--- Start SUPPLIED MATERIAL ---
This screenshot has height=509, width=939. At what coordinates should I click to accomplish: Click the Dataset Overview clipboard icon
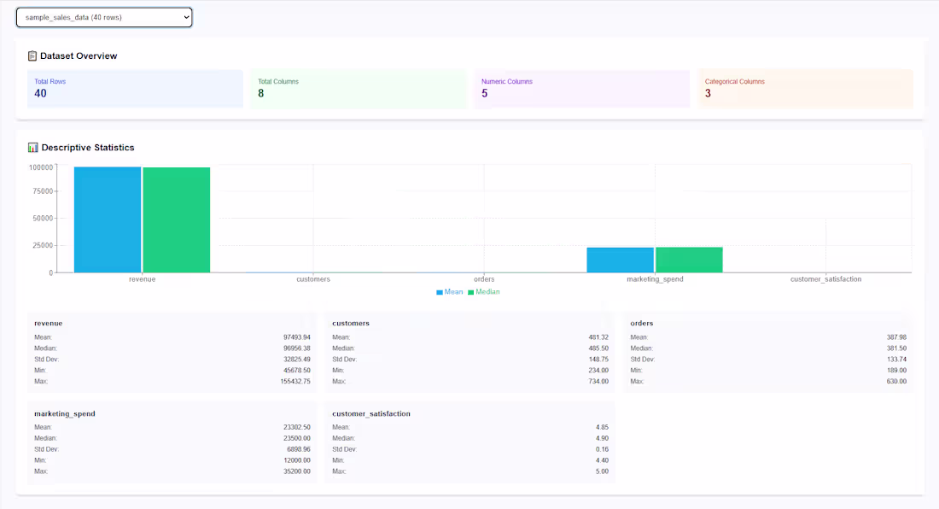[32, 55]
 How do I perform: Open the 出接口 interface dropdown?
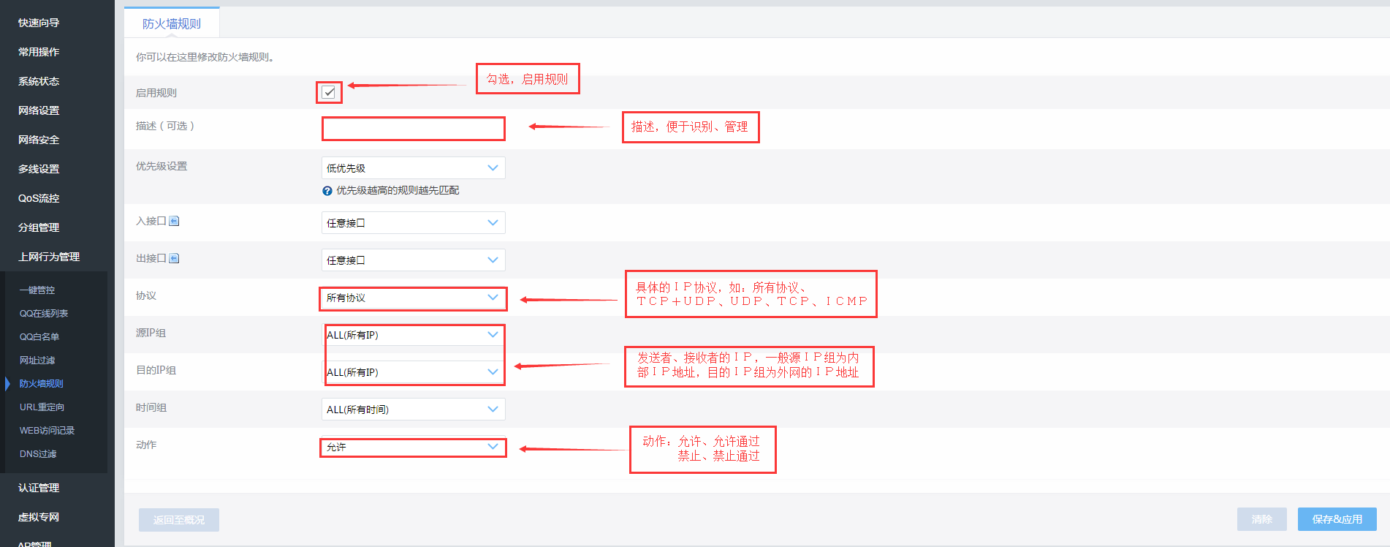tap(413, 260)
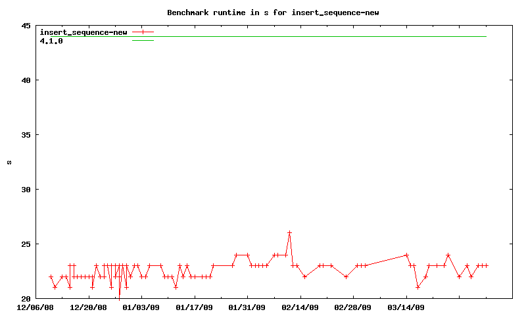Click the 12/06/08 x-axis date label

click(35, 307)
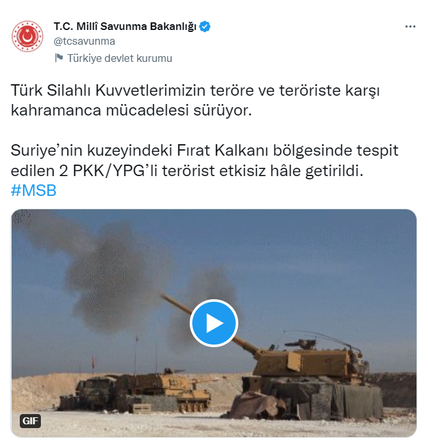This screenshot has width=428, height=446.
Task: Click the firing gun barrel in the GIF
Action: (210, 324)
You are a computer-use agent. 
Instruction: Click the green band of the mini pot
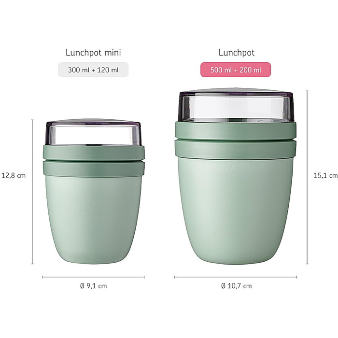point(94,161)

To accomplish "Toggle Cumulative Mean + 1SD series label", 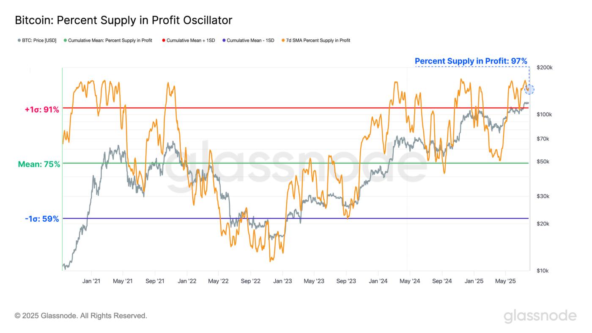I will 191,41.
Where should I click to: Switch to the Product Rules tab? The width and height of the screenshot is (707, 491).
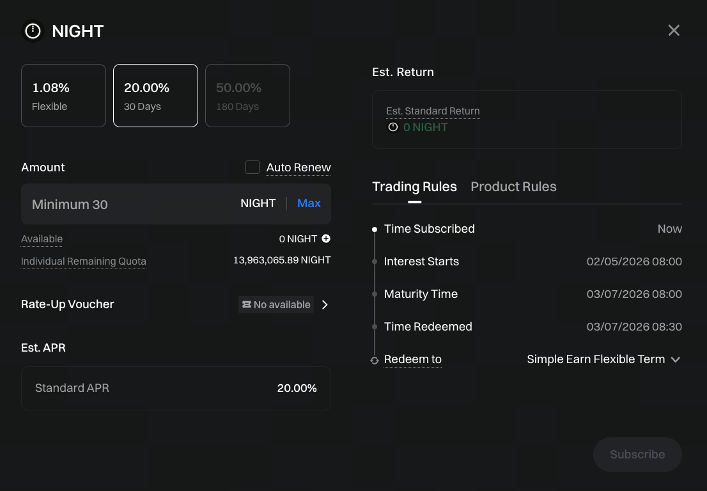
--- End SUPPLIED MATERIAL ---
--- Start SUPPLIED MATERIAL ---
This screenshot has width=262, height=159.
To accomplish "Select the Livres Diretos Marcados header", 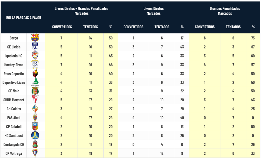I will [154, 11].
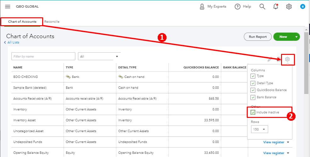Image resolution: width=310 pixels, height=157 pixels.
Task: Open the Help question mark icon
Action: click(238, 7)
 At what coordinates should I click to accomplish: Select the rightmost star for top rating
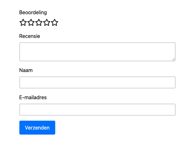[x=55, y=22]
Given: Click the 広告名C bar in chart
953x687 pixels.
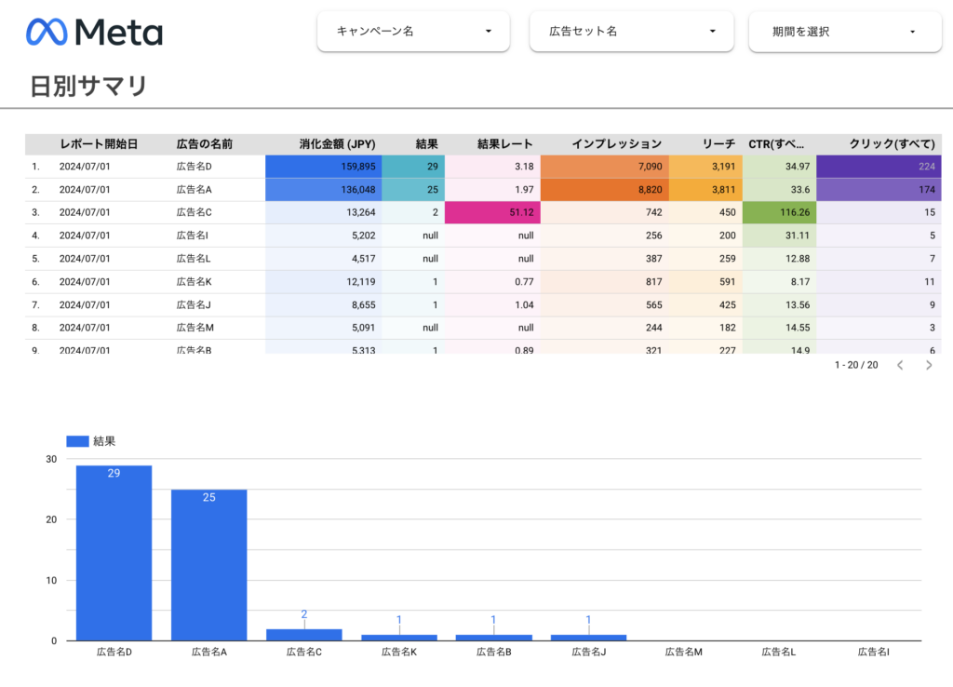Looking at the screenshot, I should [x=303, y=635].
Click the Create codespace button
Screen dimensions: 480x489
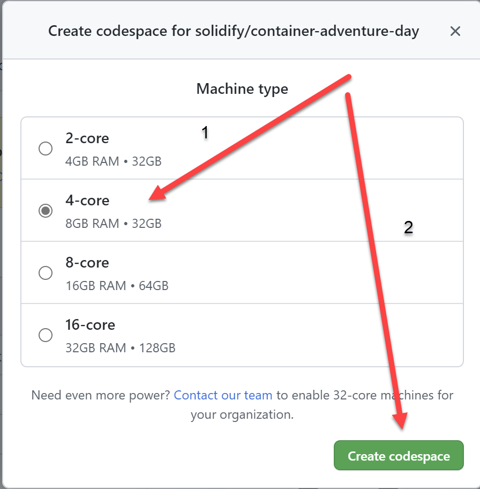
--- End SUPPLIED MATERIAL ---
Output the records from the line with "This screenshot has height=509, width=939." up to and including the line with "Action: (210, 324)" word for word, with the pictures omitted.

This screenshot has height=509, width=939. At what coordinates should I click to accomplish: Click the Dataset Overview clipboard icon
[32, 55]
 How do I perform: Open the 出接口 interface dropdown?
tap(413, 260)
Click the 12/06/08 x-axis date label

click(35, 307)
This screenshot has width=428, height=446.
Task: Click the firing gun barrel in the GIF
Action: (210, 324)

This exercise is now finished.